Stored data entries

═══

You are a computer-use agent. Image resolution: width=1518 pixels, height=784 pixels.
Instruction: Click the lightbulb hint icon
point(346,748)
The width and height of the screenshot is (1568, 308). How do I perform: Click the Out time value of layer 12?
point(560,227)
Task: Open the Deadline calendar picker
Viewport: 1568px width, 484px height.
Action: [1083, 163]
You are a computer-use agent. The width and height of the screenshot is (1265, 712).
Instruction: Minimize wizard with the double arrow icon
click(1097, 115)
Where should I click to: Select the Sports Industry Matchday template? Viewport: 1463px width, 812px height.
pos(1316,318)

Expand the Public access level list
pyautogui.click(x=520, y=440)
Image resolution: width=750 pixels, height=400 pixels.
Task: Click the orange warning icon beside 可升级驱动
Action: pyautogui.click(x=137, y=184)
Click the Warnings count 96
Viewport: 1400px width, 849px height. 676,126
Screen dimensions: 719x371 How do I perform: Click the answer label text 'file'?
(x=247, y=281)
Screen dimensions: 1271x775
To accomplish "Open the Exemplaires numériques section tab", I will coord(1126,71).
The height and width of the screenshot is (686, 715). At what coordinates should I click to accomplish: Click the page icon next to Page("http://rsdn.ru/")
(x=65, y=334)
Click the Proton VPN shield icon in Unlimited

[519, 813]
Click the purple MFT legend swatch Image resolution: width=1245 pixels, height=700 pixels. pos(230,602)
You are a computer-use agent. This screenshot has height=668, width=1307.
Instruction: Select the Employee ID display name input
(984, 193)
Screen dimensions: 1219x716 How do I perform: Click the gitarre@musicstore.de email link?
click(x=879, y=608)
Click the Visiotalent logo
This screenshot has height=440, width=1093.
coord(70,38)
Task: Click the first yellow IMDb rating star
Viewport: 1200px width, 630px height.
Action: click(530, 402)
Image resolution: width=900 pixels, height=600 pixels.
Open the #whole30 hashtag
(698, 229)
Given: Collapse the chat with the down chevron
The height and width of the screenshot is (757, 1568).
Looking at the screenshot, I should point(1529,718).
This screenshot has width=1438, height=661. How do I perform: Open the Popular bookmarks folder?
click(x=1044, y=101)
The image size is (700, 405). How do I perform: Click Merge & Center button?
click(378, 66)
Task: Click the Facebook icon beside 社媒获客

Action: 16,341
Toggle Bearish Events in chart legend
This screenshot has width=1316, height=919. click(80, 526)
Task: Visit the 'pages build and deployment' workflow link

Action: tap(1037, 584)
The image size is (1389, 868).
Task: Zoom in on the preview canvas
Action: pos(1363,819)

═══

◆ **TASK GOAL**
Copy out all the records again, putting "Goal" wherever "Instruction" appears and keeping everything else the same.

◆ **EXERCISE OUTPUT**
You are a computer-use agent. Image resolution: width=1518 pixels, height=784 pixels.
Goal: Click the lightbulb hint icon
point(346,748)
The width and height of the screenshot is (1568, 308). How do I perform: Click the Out time value of layer 12?
point(560,227)
Task: Open the Deadline calendar picker
Viewport: 1568px width, 484px height.
Action: [1083, 163]
You are a computer-use agent. The width and height of the screenshot is (1265, 712).
Goal: Minimize wizard with the double arrow icon
click(1097, 115)
Where should I click to: Select the Sports Industry Matchday template? Viewport: 1463px width, 812px height.
pos(1316,318)

Expand the Public access level list
pyautogui.click(x=520, y=440)
Image resolution: width=750 pixels, height=400 pixels.
Task: Click the orange warning icon beside 可升级驱动
Action: pyautogui.click(x=137, y=184)
Click the Warnings count 96
Viewport: 1400px width, 849px height. 676,126
Screen dimensions: 719x371 How do I perform: Click the answer label text 'file'?
(x=247, y=281)
Screen dimensions: 1271x775
To accomplish "Open the Exemplaires numériques section tab", I will coord(1126,71).
The height and width of the screenshot is (686, 715). At what coordinates should I click to accomplish: Click the page icon next to Page("http://rsdn.ru/")
(x=65, y=334)
Click the Proton VPN shield icon in Unlimited

[519, 813]
Click the purple MFT legend swatch Image resolution: width=1245 pixels, height=700 pixels. pos(230,602)
You are a computer-use agent. This screenshot has height=668, width=1307.
Goal: Select the Employee ID display name input
(984, 193)
Screen dimensions: 1219x716 How do I perform: Click the gitarre@musicstore.de email link?
click(x=879, y=608)
Click the Visiotalent logo
This screenshot has height=440, width=1093.
coord(70,38)
Task: Click the first yellow IMDb rating star
Viewport: 1200px width, 630px height.
Action: click(530, 402)
Image resolution: width=900 pixels, height=600 pixels.
Open the #whole30 hashtag
(698, 229)
Given: Collapse the chat with the down chevron
The height and width of the screenshot is (757, 1568).
Looking at the screenshot, I should point(1529,718).
This screenshot has width=1438, height=661. How do I perform: Open the Popular bookmarks folder?
click(x=1044, y=101)
The image size is (700, 405). How do I perform: Click Merge & Center button?
click(378, 66)
Task: Click the Facebook icon beside 社媒获客

Action: 16,341
Toggle Bearish Events in chart legend
This screenshot has width=1316, height=919. click(80, 526)
Task: Visit the 'pages build and deployment' workflow link

Action: tap(1037, 584)
The image size is (1389, 868).
Task: Zoom in on the preview canvas
Action: pos(1363,819)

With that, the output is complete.